Our DLS results showed a temperature dependence of the bicelle size for
almost all the q ratios (0.5, 1 and 1.5). With higher concentrations and higher
q-values, the dependence was more evident. More than a two-fold increase
43
in bicelle size was observed over a temperature range from 17 to 40 C for
bicelles with q ratios of 1 and 1.5 at high concentrations. However, this temperature dependence was not observed for the samples with a low total lipid
concentration (75 mM) when q was 0.5 and 1. In comparison with bicelles,
the hydrodynamic radii of DHPC micelles stayed the same for all the experimental conditions. As the temperature affects the packing of the hydrocarbon chains in the DMPC lipids, the temperature dependence behavior in size
is most likely an indicator for the existence of a bilayered structure of the
DMPC lipids. Hence, the bicelle shape probably does not persist for “bicelle”
samples at low concentration and low q ratios.
The ratio between DMPC and DHPC, q, is an important factor for bicelles.
In theory, larger q indicates larger bilayer surfaces, with overall larger size
of the bicelle. The q ratio seems also to be important for bicelle stability. At
a high temperature, especially close to 40 C, the measurements for q = 1.5
bicelles had very large errors, indicating lack of stability of the bicelle morphology. In addition, q > 0.5 bicelles appeared to be multidisperse, containing aggregates of distinct sizes and shapes. Two populations were found for
150 mM q = 1 bicelles in our DLS experiments. One with a smaller population had a hydrodynamic radius, RH, around 2.5 nm, and the other with a
larger population had a radius of 6-8 nm. The size of the smaller species is
close to what was observed for micelles, indicating they are micelle-like.
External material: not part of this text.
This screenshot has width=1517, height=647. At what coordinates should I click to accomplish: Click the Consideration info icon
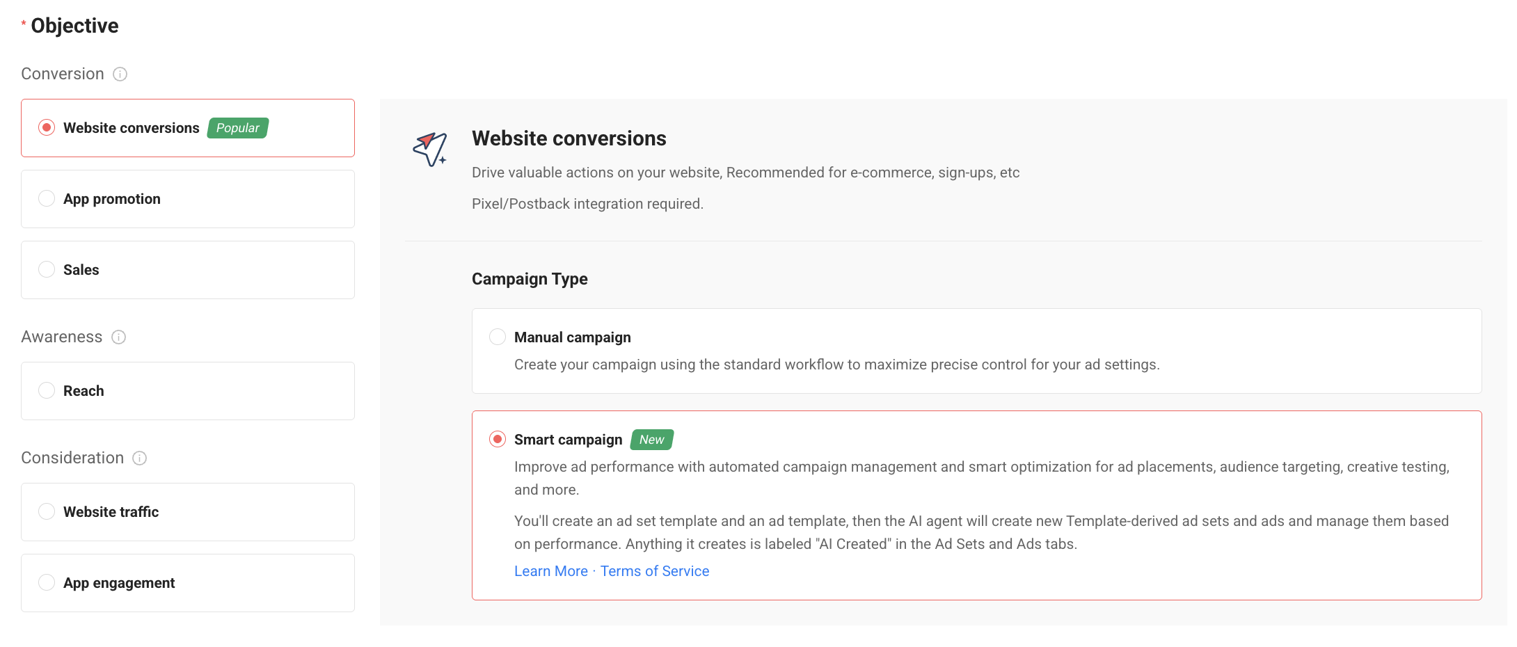point(140,458)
The cryo-TEM image for q = 1.5 bicelles revealed that the morphology was
even more complex. At a high concentration (150 mM) of DMPC/DHPC,
small disks with a radius around 7 nm dominated, although some flat bandlike structures were also observed. At a low concentration (15 mM), clusters
of aggregated disks were observed, and the size of the dominant disks was
increased (13 nm). After 24 hour incubation, several additional different
shapes were observed. On the contrary, the particles in the q = 0.5 bicelle
sample appeared to be evenly distributed as small spherical particles with a
radius of around 3.7 nm, even when the concentration was low (15 mM), and
after 24 hour incubation.
Concentration is another critical factor for bicelles. As mentioned above, no
evident concentration dependence for either the size or the morphology was
observed for q = 0.5 bicelles. On the othter hand, the bicelles at low concentration and at q = 1 or 1.5 were observed to be larger. This is probably due to
the fact that the effective q-value for these is higher as the critical micellar
concentration of DHPC is considered to be constant at a given temperature.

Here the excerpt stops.